Ah, il dibattito sui falsi: è questo il problema che vi assilla e del quale, in quanto categoria, voi giornalisti ci tenete a distinguervi, a differenziarvi, a dire «non siamo noi i colpevoli». 
Un atteggiamento che mi ricorda quello di un bambino (il giornalista) che va dalla maestra (il lettore) a dire che un bambino chiamato Beppe gli ha detto che è uno scemo, brutto e cattivo aspettandosi che la maestra rimproveri Beppe e non che gli dica: embè, ti senti così scemo, brutto e cattivo da crederci? O lo è di più chi te lo dice? Specchio riflesso!
Nessuno - perlomeno non io - vi accusa di diffondere notizie false.
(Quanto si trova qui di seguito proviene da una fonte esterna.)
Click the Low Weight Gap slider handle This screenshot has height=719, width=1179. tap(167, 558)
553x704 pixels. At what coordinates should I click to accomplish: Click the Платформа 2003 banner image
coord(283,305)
Il problema è che vi nascondete dietro le notizie (vere), vi limitate a riferire, a commentare, analizzare (si fa per dire) quello che accade senza capire (o voler capire) perché accade; siete meri diffusori, replicatori di una realtà che sommerge l'umano ben più dello scioglimento dei ghiacci.
A partire dai giochini della politica, per continuare con gli illusionismi dell'economia (e lasciamo stare tutto il resto del pettegolezzo cultural mediatico e il merdume sportivo pro sponsoro tua), tutto fate fuorché esercitare una seria critica dell'esistente, lo date per scontato, approvandolo, perché non potete fare diversamente, giacché è lo stato presente delle cose che vi campa, anche se è uno stato piuttosto pietoso, per non dire apocalittico.
E la mia sentenza è questa: ogni mattina, un euro e rotti me li tengo in tasca.

4 commenti:

Olympe de Gouges ha detto...

non gli sta in tasca che le persone votino per la brexit o per trump o contro renzi senza seguire il dettato della libera stampa e della libera televisione. gli sta sul cazzo che sia nato un movimento politica in italia basato sulla rete che potrebbe scalzare la vecchia politica di palazzo ...
vogliono il monopolio sulle balle e senza possibilità di replica

Marino Voglio ha detto...

sei uno svillaneggiatore di poveri orfani traumatizzati, sallo.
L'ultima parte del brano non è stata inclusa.